Un blog sans langue de bois sur la littérature. Pour me contacter : annesophiedemonchy [@]lalettrine.fr
Je viens encore de lire un très bon roman, Jimmy le terroriste, d’Omair Ahmad (aux éditions Phulippe Picquier). A priori, le titre n’est pas très heureux et en même temps, il est très bien choisi. En effet, le roman retrace le destin d’un jeune homme, Jamaal, surnommé Jimmy, battu à mort par des policiers après avoir poignardé l’un des leurs. Vous croyez que je vous ai raconté la fin et qu’il n’est plus la peine de lire ce si bon roman ? Erreur : cette information nous est donnée dès le prologue.

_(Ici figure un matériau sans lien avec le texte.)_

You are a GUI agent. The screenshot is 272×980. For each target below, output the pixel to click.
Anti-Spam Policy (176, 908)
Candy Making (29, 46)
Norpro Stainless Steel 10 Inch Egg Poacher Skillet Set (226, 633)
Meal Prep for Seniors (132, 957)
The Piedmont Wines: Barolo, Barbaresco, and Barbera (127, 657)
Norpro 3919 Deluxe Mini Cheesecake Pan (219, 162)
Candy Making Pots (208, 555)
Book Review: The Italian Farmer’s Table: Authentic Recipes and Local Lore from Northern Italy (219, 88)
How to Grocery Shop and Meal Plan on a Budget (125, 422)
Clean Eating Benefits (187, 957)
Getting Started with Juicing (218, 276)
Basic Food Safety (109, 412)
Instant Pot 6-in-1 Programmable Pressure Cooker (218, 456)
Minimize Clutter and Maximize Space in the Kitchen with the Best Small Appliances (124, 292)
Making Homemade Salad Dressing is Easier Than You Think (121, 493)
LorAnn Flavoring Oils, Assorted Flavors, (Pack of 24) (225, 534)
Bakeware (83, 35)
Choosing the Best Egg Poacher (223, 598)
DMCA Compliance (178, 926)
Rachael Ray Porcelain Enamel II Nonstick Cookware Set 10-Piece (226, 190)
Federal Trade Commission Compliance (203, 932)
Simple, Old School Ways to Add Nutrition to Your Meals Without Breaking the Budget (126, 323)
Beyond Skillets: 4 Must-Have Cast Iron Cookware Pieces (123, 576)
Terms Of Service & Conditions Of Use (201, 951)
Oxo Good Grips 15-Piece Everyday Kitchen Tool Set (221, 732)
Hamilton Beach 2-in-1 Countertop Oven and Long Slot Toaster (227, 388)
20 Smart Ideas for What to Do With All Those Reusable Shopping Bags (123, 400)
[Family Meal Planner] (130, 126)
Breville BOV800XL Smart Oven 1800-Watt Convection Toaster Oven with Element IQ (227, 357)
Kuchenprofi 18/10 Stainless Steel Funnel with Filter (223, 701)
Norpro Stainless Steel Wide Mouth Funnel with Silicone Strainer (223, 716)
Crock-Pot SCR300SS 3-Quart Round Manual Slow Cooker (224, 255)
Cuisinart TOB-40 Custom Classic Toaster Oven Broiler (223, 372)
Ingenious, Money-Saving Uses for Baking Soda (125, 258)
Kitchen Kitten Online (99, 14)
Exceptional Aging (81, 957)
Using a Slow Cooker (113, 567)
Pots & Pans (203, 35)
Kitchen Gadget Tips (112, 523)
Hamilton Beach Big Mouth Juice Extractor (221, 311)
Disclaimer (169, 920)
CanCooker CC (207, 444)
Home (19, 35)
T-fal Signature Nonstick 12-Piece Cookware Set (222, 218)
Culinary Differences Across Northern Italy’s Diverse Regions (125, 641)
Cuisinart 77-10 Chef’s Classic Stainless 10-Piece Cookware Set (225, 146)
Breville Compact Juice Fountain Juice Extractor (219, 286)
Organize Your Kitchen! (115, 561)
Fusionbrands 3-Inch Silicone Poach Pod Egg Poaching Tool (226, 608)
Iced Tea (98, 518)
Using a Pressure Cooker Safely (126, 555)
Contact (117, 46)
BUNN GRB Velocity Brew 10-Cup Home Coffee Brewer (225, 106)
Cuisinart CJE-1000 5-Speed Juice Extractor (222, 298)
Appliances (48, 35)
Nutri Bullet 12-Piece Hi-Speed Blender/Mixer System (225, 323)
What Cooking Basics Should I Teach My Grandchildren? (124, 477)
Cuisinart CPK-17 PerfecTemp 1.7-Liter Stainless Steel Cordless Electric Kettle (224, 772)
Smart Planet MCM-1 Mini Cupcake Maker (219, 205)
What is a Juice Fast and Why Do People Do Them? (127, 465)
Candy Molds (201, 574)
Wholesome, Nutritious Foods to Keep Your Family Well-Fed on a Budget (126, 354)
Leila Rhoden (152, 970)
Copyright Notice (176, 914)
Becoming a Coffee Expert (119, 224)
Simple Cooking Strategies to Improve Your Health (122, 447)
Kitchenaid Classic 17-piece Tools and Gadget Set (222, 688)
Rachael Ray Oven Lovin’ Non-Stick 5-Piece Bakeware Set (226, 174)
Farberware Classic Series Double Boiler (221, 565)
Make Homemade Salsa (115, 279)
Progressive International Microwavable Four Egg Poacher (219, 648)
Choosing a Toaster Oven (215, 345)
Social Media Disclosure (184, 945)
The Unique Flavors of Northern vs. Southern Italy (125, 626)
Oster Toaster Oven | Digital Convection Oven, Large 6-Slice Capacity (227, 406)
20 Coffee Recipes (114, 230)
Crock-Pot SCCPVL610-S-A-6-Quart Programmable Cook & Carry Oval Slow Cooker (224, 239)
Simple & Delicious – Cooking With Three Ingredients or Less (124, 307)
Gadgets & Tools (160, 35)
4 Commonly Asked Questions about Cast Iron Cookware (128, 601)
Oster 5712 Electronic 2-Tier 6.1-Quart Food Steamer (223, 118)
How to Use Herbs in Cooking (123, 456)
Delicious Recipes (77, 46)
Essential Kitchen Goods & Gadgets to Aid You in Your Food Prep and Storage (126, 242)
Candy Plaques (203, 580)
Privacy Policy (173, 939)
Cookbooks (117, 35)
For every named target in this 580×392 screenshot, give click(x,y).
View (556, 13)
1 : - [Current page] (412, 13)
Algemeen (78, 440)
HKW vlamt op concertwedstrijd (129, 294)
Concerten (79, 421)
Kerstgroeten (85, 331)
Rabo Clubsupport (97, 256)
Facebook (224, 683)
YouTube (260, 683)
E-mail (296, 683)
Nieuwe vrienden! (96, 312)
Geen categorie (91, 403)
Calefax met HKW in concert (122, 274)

Ce qui fait le sel de Jimmy le terroriste, ce n’est pas cet acte terrible, c’est le chemin qu’a parcouru Jamaal pour en arriver à ce point sans retour : le meurtre d’un policier. Parce que Jamaal n’est pas un bad boy. Il n’appartient pas à une bande de mauvais garçon. Il est exactement le contraire. Et son acte, si on ne le situe pas dans son contexte est incompréhensible.

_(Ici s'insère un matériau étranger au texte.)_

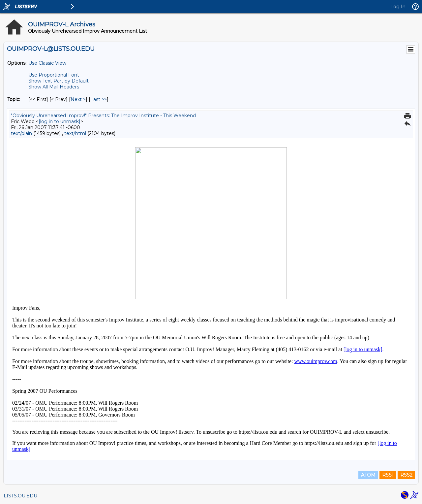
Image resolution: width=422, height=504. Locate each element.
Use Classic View (47, 63)
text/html (75, 133)
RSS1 (388, 475)
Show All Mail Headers (54, 87)
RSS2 (406, 475)
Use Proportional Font (54, 75)
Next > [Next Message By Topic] (78, 99)
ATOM (368, 475)
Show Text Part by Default (58, 81)
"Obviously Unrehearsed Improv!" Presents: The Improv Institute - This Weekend (103, 116)
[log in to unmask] (59, 121)
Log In (398, 7)
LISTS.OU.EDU (20, 496)
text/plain (21, 133)
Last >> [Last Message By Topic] (99, 99)
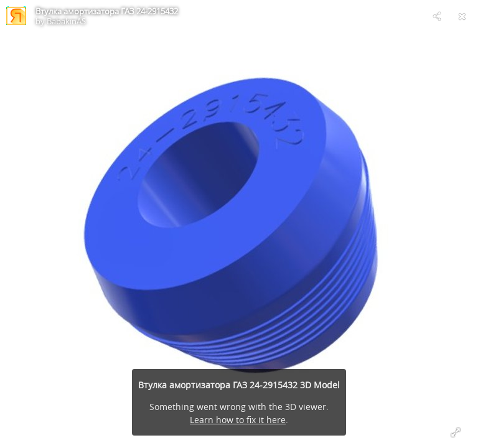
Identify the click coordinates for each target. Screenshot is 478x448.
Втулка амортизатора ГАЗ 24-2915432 (106, 11)
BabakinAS (66, 21)
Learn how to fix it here (238, 419)
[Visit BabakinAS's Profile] (16, 16)
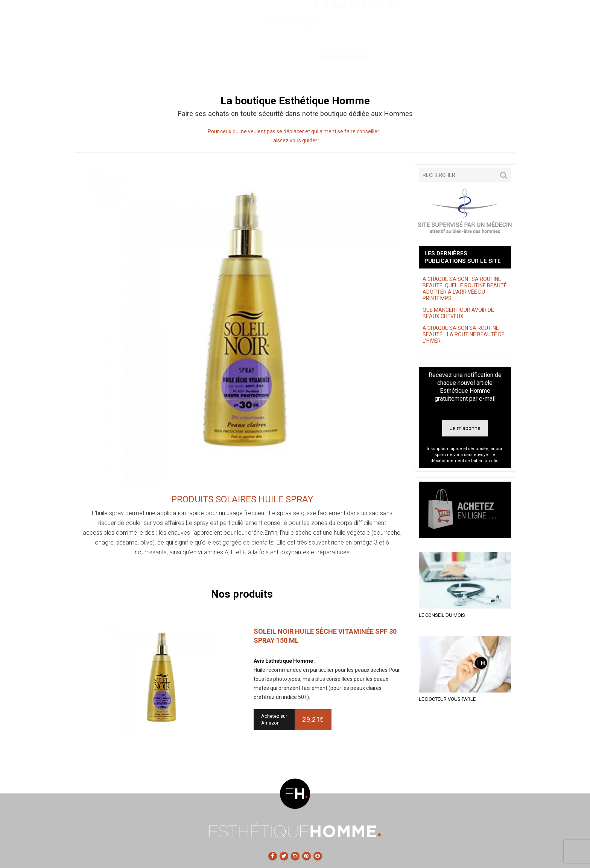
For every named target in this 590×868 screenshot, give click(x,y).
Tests (441, 70)
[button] (503, 175)
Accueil (99, 70)
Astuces (392, 70)
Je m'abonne (465, 428)
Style (295, 70)
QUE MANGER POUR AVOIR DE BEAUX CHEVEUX (458, 313)
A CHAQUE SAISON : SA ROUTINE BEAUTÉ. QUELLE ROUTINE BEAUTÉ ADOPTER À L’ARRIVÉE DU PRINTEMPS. (465, 288)
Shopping (344, 70)
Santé (197, 70)
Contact (490, 70)
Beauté (148, 70)
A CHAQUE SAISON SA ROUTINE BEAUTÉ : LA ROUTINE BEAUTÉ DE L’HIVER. (464, 334)
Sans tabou (246, 70)
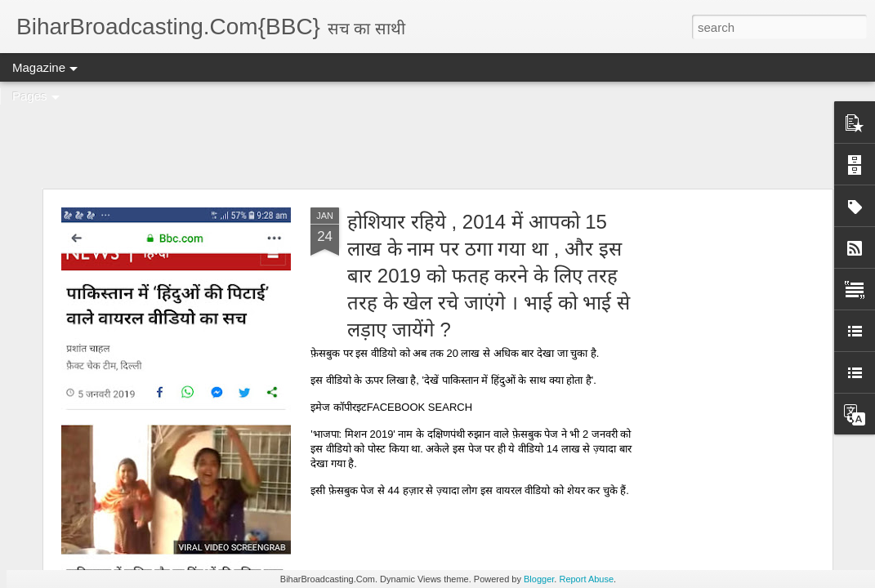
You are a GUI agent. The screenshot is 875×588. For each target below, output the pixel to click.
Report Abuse (586, 579)
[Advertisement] (437, 135)
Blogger (538, 579)
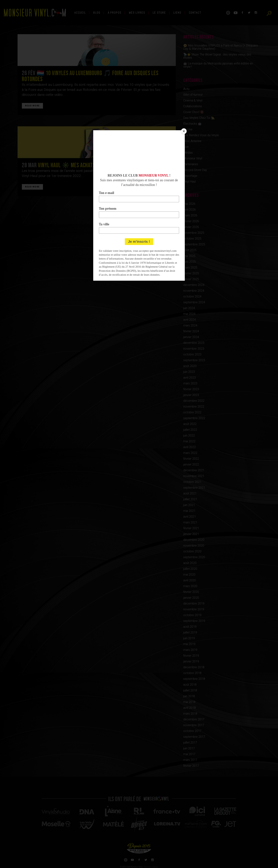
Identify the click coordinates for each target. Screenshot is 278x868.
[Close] (184, 131)
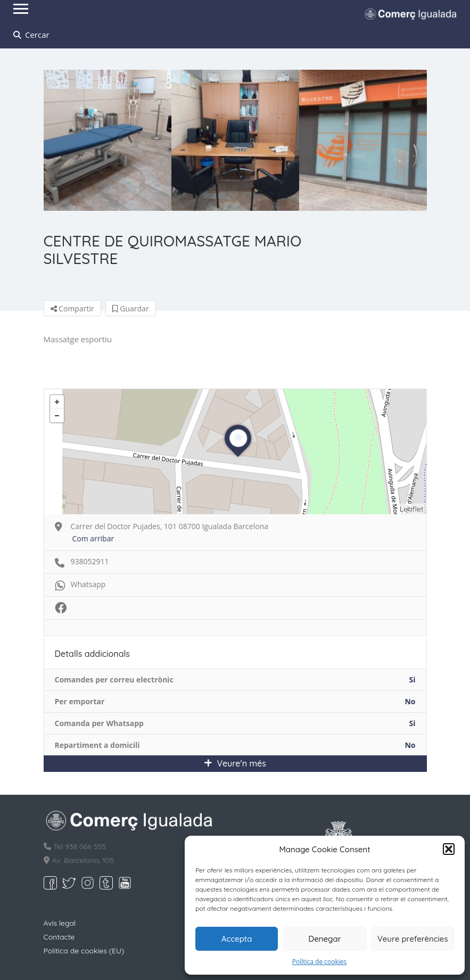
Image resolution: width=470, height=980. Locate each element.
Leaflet (411, 509)
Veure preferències (413, 938)
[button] (449, 849)
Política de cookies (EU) (84, 951)
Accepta (237, 938)
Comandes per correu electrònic (114, 679)
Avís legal (60, 923)
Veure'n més (235, 763)
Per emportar (80, 701)
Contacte (59, 937)
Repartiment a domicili (97, 745)
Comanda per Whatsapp (99, 723)
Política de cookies (319, 961)
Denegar (324, 938)
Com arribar (93, 538)
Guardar (130, 308)
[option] (108, 140)
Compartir (72, 308)
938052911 (90, 561)
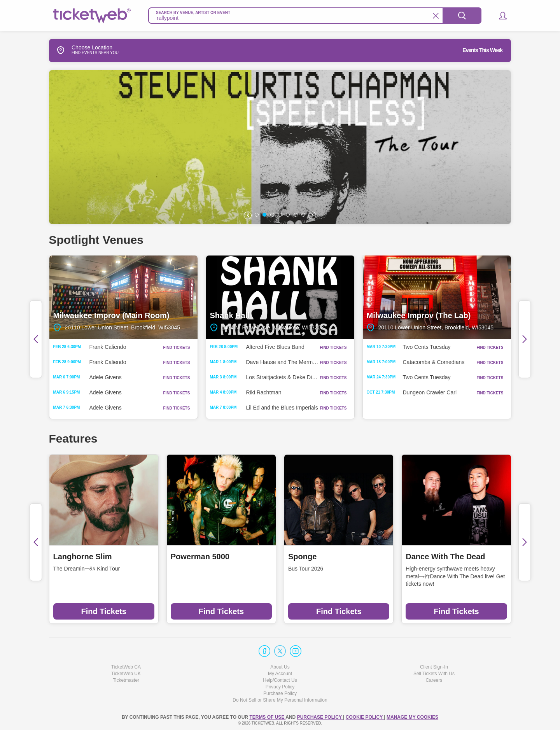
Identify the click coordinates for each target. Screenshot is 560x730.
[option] (281, 147)
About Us (280, 667)
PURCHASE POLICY (320, 717)
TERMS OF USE (267, 717)
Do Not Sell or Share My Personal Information (280, 700)
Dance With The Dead (445, 557)
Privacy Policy (280, 687)
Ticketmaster (126, 680)
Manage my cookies (412, 717)
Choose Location (80, 50)
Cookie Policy (365, 717)
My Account (280, 674)
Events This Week (482, 50)
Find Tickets (103, 611)
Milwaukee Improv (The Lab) (437, 297)
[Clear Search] (436, 16)
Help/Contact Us (280, 680)
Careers (434, 680)
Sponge (302, 557)
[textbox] (315, 16)
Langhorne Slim (82, 557)
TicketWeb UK (126, 674)
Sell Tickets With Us (434, 674)
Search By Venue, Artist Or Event (193, 12)
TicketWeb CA (126, 667)
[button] (499, 16)
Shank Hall (280, 297)
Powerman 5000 (200, 557)
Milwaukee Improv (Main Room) (123, 297)
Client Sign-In (434, 667)
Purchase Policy (280, 693)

Jimmy le terrorisme se situe dans une ville imaginaire de Moazzamabad, dans la partie nord de l'Uttar Pradesh, en Inde dans les années 1990. Les musulmans sont menacés par les hindous qui règnent en maître sur la ville, détruisent les mosquées. C’est dans ce contexte d’insécurité, de violence et d’humiliation que grandit Jamaal.
Orphelin de mère, Jamaal se retrouve seul auprès d’un père qui ne le comprend pas. En quoi se différencie-t-il de la plupart des enfants ? Son père, après avoir été renvoyé de l’université, décide d’enseigner à l’école coranique. Jamaal évolue dans un milieu très religieux, et est au plus près des conflits qui déchirent l’Inde. Il est fatalement beaucoup plus sensible que la plupart de ses camarades aux conflits opposant les musulmans et les hindous. Pourtant, Jimmy est un garçon tranquille, qui ne cherche pas les histoires, se tient à l’écart des autres. Et pourtant, la situation politique et religieuse empêche Jamaal d’évoluer paisiblement à Mozaamabad. Le danger imminent partout instille en lui une peur, une angoisse incommensurables.

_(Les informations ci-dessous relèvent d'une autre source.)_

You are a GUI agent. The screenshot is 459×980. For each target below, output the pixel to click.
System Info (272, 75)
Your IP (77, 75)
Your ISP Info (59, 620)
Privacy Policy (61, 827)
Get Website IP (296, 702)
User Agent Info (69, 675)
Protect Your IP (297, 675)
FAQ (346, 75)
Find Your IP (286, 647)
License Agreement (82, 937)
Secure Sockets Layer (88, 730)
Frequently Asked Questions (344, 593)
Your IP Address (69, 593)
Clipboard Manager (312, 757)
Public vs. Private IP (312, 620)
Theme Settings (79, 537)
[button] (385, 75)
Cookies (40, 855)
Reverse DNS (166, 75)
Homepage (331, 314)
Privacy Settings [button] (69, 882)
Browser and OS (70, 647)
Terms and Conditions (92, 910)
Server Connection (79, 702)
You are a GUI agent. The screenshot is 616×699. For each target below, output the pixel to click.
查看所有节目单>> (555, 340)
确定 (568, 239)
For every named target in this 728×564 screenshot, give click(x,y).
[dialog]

Omair Ahmad est un vrai conteur : Jimmy le terroriste se lit d’une traite, avec un très grand plaisir. On s’attache d’abord au père Rafiq, qui rêve de s’élever dans la société, puis à la mère, qui meurt suite à son accouchement, et enfin à Jamaal, le héros, qui, pourtant ne commet aucun acte héroïque. Le roman tend à montrer que ce garçon n’avait pas d’autre choix que de passer à l'acte : parce qu’il se trouve dans ce lieu à ce moment précis, Jimmy a été contraint de commettre cet acte irréparable, la mort du policier.
Je vous recommande très chaleureusement ce roman qui est un concentré de vie : on y rit, on y pleure, on se berce d’illusion, on éprouve de la tendresse puis de la pitié pour Jamaal. Bref, Jimmy le terroriste est un roman très attachant qui permet à la fois un certain dépaysement mais aussi un retour sur soi : les conditions géographiques et politiques conditionnent-elles nos choix de vie ? Je vous laisse découvrir ce magnifique roman et attend vos réactions.